According to Cryptometer data as of Thursday 03:35 UTC, Bitcoin (BTC) recorded approximately $1.9 billion in inflows and $2.2 billion in outflows over the prior 24 hours, resulting in a net outflow of $329.6 million. Ethereum (ETH) posted $1.0 billion in inflows versus $1.4 billion in outflows, for a net outflow of $357.4 million, the largest net outflow among major assets in the period.
Risk-sensitive altcoins also saw capital leave the market. Dogecoin (DOGE) logged a net outflow of $15.1 million, while NOT and Toncoin (TON) recorded net outflows of $11.7 million and $11.1 million, respectively—suggesting traders reduced exposure outside the large-cap complex.
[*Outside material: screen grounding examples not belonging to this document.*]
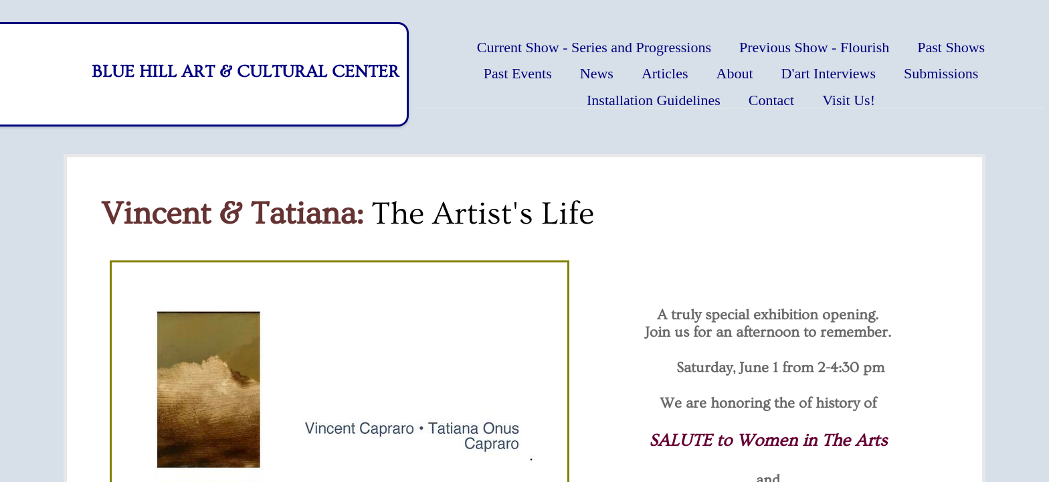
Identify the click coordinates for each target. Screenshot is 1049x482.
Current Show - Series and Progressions (594, 47)
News (596, 73)
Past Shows (951, 47)
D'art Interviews (828, 73)
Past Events (518, 73)
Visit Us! (848, 100)
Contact (771, 100)
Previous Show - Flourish (814, 47)
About (735, 73)
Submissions (941, 73)
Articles (665, 73)
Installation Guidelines (654, 100)
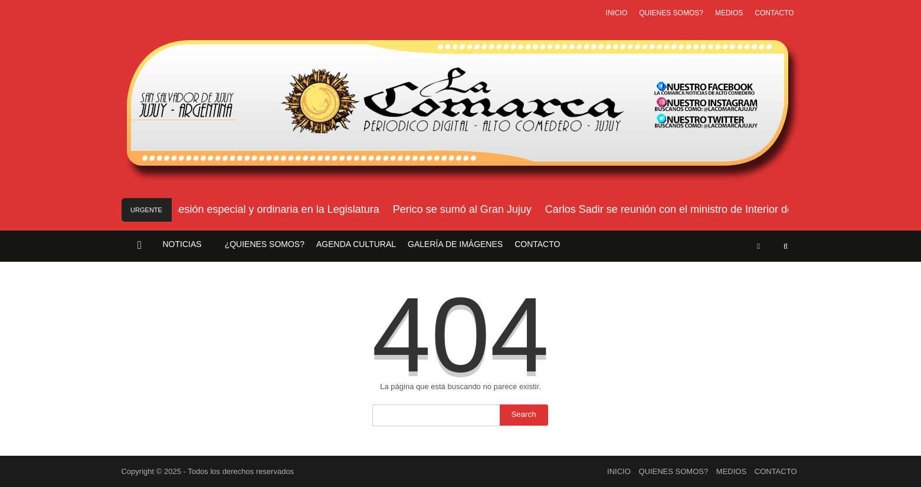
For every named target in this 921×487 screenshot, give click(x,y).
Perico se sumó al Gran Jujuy (463, 209)
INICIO (617, 13)
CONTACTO (774, 13)
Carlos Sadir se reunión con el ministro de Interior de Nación (688, 209)
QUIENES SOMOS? (671, 13)
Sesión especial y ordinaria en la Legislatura (277, 209)
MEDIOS (729, 13)
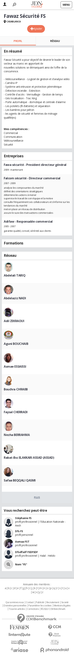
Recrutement (52, 602)
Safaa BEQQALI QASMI (20, 480)
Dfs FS (19, 531)
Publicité (40, 602)
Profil (18, 41)
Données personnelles (15, 605)
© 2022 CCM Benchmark (53, 609)
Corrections (33, 609)
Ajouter (37, 28)
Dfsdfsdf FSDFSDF (26, 552)
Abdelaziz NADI (15, 298)
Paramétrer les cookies (40, 605)
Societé (65, 602)
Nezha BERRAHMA (17, 435)
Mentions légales (62, 605)
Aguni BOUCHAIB (16, 344)
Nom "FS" (21, 564)
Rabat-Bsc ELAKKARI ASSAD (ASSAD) (29, 457)
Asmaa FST (22, 541)
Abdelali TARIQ (14, 275)
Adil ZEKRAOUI (14, 321)
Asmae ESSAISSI (15, 366)
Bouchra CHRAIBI (16, 389)
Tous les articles (17, 609)
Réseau (55, 41)
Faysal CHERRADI (16, 412)
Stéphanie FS (23, 518)
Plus (37, 497)
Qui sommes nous (14, 602)
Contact (30, 602)
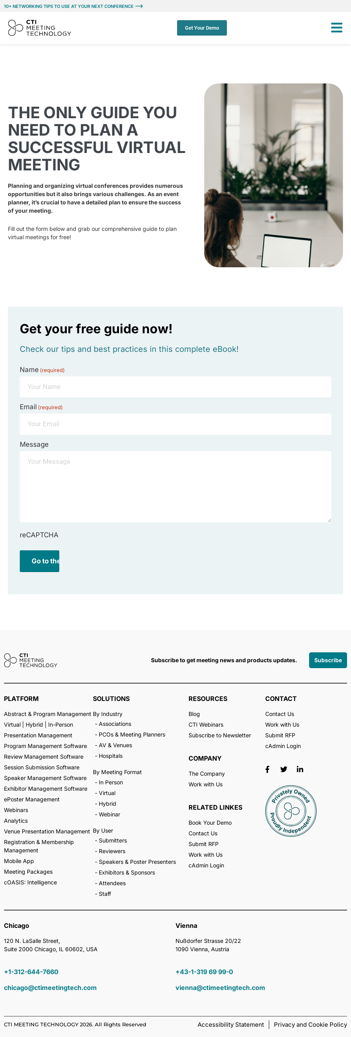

In contrast, stablecoins attracted fresh capital. Tether (USDT) registered $179.7 million in inflows and $133.5 million in outflows, producing a net inflow of $46.1 million. USD Coin (USDC) also posted a net inflow of $43.6 million.
The strongest inflow was concentrated in Wrapped Beacon ETH (WBETH), which led all tracked assets with a net inflow of $51.5 million. The outcome is often associated with “yield strategies” or exchange-linked wrapped products, where traders seek flexibility without fully increasing spot ETH exposure.
The divergence—heavy net outflows in BTC and ETH alongside steady stablecoin and wrapped-asset inflows—suggests a market leaning toward “capital preservation” and tactical positioning. If the pattern persists, it could indicate traders keeping “dry powder” on-chain while limiting directional exposure until clearer catalysts emerge.